**CHECK YOUR UNDERSTANDING**
A. Answer these questions using the park timber comments:
(i) According to the first comment, what does Zinke say is all he needs?
(ii) Which park's fire management record is called "spotty, at best"?
(iii) What diameter limit is mentioned for cutting white fir trees?
B. Extract everything in the park timber comments from "Zinke shows his" down to "the Obama Administration.", copying the words unchanged.
C. In the park timber comments, shorten the paragraph beginning "A National Parks-wide commercial timber program?" while keeping its main facts.

##### EXERCISE PASSAGE


    Zinke shows his complete ignorance when he says all he needs is a ticket taker. There’s much more to managing people in natural landscapes than collecting money. Obviously, the secretary is another one of Trump’s “gems” that we’re stuck with – for now.

    Reply
    • Yosemite’s track record in fire management has been spotty, at best. They even admitted it, and that, in itself, is the beginning of better management, than strictly hands-off. There has been “logging” in Yosemite several times, already, even as recent as the Obama Administration.

      Reply
      • There is a significant difference between not being “hands-off” in managing parks and believing that “timber management” has a place in national parks (hint: it does not). There may be some places where the equivalent of pre-commercial thinning needs to be done because it’s unsafe or impractical to burn it out, but that ought to be done on a holistic *ecosystem management* basis, not on any principle of managing for specific timber harvest goals.

        Reply
        • A National Parks-wide commercial timber program? No, of course not. Cut and sell timber in situations where it makes sense? Sure, why not? The best example I can think of is in and around the giant sequoia groves in the Sierras in California, where some of the sequoias are stressed by drought, and that stress that is exacerbated in overcrowded stands. Thinning, including cutting white fir trees larger than the 30-inch diameter limit, would help. And if logs are sold to pay for the work, good.

          Reply
          • Rocky Mountain National Park roadside hazard tree burnpiles Of course, the National Parks do cut trees! See RMNP photo. They can’t sell them as far as I know.
            Should they do fuel breaks around buildings? Should they cut trees to protect other trees/owl nests? I think most people would agree that some tree cutting in Parks is fine. If they are cut and valuable, should they be sold or used for personal firewood or burned in piles? It would be interesting to have a more in-depth discussion with Zinke.

##########
##### DATA TO EXAMINE

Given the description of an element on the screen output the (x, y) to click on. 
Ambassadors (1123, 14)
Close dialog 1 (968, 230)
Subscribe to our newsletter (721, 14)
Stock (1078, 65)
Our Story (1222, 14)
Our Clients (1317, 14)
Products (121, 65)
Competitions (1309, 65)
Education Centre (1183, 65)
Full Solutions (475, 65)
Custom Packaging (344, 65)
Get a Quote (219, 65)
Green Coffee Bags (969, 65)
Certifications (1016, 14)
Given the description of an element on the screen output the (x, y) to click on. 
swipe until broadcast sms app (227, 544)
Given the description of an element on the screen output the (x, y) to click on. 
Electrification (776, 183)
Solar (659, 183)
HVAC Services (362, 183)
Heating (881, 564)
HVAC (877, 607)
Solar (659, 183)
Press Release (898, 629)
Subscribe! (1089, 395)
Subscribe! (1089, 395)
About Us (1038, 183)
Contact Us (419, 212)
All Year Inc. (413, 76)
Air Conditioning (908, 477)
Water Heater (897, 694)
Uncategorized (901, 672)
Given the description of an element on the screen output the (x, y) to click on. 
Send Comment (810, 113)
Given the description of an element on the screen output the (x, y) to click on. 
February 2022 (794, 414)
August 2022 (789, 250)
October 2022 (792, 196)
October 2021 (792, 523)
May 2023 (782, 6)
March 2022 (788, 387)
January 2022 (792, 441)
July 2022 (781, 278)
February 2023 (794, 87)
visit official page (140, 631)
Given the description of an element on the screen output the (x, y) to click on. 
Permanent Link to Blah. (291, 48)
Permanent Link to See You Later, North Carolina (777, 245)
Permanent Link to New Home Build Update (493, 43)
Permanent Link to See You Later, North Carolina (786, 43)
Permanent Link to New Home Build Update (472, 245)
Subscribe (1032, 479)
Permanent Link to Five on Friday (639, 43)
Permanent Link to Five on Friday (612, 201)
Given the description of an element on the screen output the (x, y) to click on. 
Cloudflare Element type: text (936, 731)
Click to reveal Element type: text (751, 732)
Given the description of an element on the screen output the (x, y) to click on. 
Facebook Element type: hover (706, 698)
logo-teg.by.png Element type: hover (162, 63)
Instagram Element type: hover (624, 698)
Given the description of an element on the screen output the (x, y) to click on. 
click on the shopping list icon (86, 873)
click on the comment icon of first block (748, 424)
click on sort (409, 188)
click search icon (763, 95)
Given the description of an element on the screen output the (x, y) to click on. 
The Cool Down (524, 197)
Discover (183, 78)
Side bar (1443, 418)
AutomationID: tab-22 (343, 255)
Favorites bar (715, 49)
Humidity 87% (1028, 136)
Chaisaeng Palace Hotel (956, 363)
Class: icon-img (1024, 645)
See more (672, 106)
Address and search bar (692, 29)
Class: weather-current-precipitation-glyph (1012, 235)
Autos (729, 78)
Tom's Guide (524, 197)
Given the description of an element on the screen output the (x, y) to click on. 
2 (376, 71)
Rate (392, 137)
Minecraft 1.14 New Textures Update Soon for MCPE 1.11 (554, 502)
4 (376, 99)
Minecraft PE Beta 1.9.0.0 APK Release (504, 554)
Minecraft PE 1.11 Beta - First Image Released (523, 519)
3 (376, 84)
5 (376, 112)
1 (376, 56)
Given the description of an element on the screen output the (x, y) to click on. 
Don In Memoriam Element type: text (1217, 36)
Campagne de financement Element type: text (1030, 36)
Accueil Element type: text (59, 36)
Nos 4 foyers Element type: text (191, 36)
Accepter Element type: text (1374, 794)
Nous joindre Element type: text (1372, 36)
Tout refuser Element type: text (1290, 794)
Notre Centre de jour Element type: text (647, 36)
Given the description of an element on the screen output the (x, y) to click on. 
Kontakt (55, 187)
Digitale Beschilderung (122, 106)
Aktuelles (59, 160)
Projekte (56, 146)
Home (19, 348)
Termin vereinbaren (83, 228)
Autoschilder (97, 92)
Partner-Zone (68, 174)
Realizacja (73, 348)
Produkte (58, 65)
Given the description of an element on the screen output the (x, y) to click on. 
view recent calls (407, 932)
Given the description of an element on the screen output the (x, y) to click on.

##########

**SOLUTIONS BY TASK**
A.
(i) A ticket taker.
(ii) Yosemite's.
(iii) A 30-inch diameter limit.

B.
Zinke shows his complete ignorance when he says all he needs is a ticket taker. There’s much more to managing people in natural landscapes than collecting money. Obviously, the secretary is another one of Trump’s “gems” that we’re stuck with – for now.

    Reply
    • Yosemite’s track record in fire management has been spotty, at best. They even admitted it, and that, in itself, is the beginning of better management, than strictly hands-off. There has been “logging” in Yosemite several times, already, even as recent as the Obama Administration.

C. A commercial timber program across all National Parks is ruled out, but cutting and selling timber where it makes sense is supported. The best example given is the giant sequoia groves in the Sierras in California, where drought stresses some sequoias and overcrowded stands make that stress worse. Thinning there, including white firs larger than the 30-inch diameter limit, would help, and selling the logs to pay for the work would be good.